From: Matthew Wilcox <willy@linux.intel.com>
To: Jan Kara <jack@suse.cz>
Cc: Matthew Wilcox <matthew.r.wilcox@intel.com>,
linux-fsdevel@vger.kernel.org, linux-mm@kvack.org,
linux-kernel@vger.kernel.org
Subject: Re: [PATCH v7 07/22] Replace the XIP page fault handler with the DAX page fault handler
Date: Wed, 9 Apr 2014 16:48:06 -0400 [thread overview]
Message-ID: <20140409204806.GF5727@linux.intel.com> (raw)
In-Reply-To: <20140408220525.GC26019@quack.suse.cz>
On Wed, Apr 09, 2014 at 12:05:25AM +0200, Jan Kara wrote:
> > + if (!page)
> > + return VM_FAULT_OOM;
> > + size = (i_size_read(inode) + PAGE_SIZE - 1) >> PAGE_SHIFT;
> > + if (vmf->pgoff >= size) {
> Maybe comment here that we have to recheck i_size so that we don't create
> pages in the area truncate_pagecache() has already evicted.
Done.
> > + dax_get_addr(inode, bh, &vfrom); /* XXX: error handling */
> The error handling here is missing as the comment suggests :)
Added.
> > + if (buffer_unwritten(&bh) || buffer_new(&bh))
> > + dax_clear_blocks(inode, bh.b_blocknr, bh.b_size);
> Where is dax_clear_blocks() defined?
Er ... patch 11. I'll reorder the patches ;-)
> > +
> > + error = dax_get_pfn(inode, &bh, &pfn);
> > + if (error > 0)
> > + error = vm_insert_mixed(vma, vaddr, pfn);
> When there's a hole (thus page != NULL) and we are called from
> dax_mkwrite(), this will always return EBUSY, correct?

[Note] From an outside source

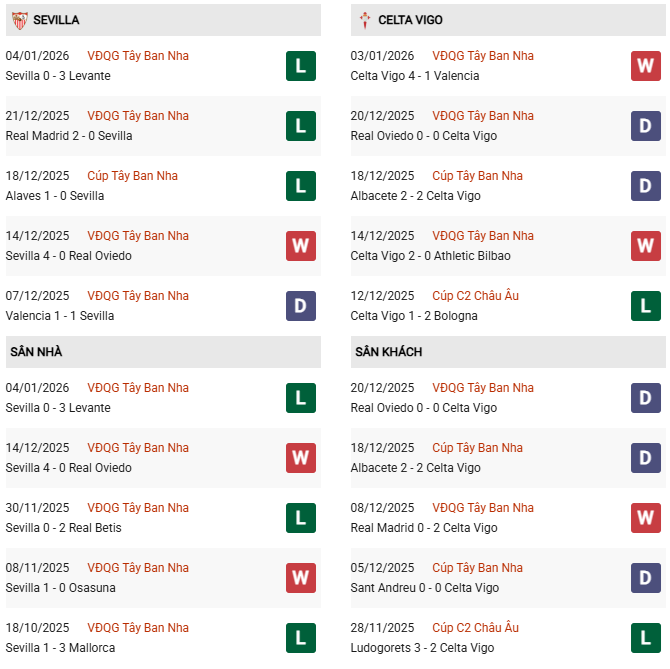Click the W badge for Real Madrid 0 - 2 Celta Vigo

click(646, 518)
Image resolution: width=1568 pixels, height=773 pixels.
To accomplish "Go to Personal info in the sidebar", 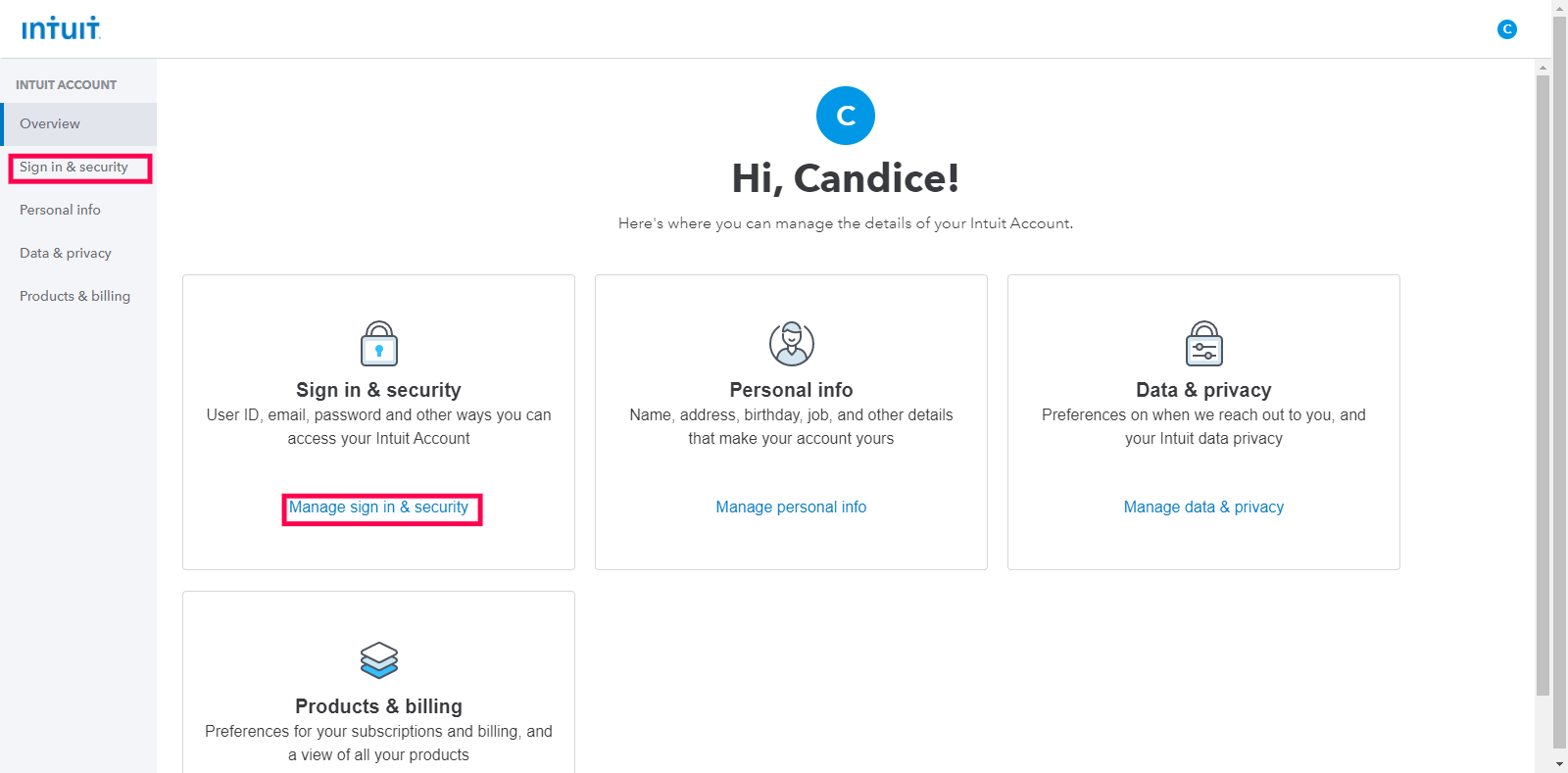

Erm ... it will return -EBUSY if this was the task that previously
faulted on it. Drat. See below.
> > + mutex_unlock(&mapping->i_mmap_mutex);
> > +
> > + if (page) {
> > + delete_from_page_cache(page);
> > + unmap_mapping_range(mapping, vmf->pgoff << PAGE_SHIFT,
> > + PAGE_CACHE_SIZE, 0);
> Here we unmap the PTE pointing to the hole page but then we'll have to
> retry the fault again to fill in the pfn we've got? This seems wrong. I'd
> say we want to remap the PTE from the hole page to a pfn we've got while
> holding i_mmap_mutex. remap_pfn_range() almost does what you need, except
> that you also need that to work for normal pages. So you might need to
> create a new helper in mm layer for that.
I think it's easier than that. How does this look?
@@ -390,9 +389,8 @@ static int do_dax_fault(struct vm_area_struct *vma, struct v
dax_clear_blocks(inode, bh.b_blocknr, bh.b_size);
error = dax_get_pfn(&bh, &pfn, blkbits);
- if (error > 0)
- error = vm_insert_mixed(vma, vaddr, pfn);
- mutex_unlock(&mapping->i_mmap_mutex);
+ if (error <= 0)
+ goto unlock;
if (page) {
delete_from_page_cache(page);
@@ -402,6 +400,9 @@ static int do_dax_fault(struct vm_area_struct *vma, struct v
page_cache_release(page);
}
+ error = vm_insert_mixed(vma, vaddr, pfn);
+ mutex_unlock(&mapping->i_mmap_mutex);
+
if (error == -ENOMEM)
return VM_FAULT_OOM;
/* -EBUSY is fine, somebody else faulted on the same PTE */
@@ -409,6 +410,8 @@ static int do_dax_fault(struct vm_area_struct *vma, struct v
BUG_ON(error);
return VM_FAULT_NOPAGE | major;
+ unlock:
+ mutex_unlock(&mapping->i_mmap_mutex);
sigbus:
if (page) {
unlock_page(page);
> > +int dax_fault(struct vm_area_struct *vma, struct vm_fault *vmf,
> > + get_block_t get_block)
> > +{
> > + int result;
> > + struct super_block *sb = file_inode(vma->vm_file)->i_sb;
> > +
> > + sb_start_pagefault(sb);
> You don't need any filesystem freeze protection for the fault handler
> since that's not going to modify the filesystem.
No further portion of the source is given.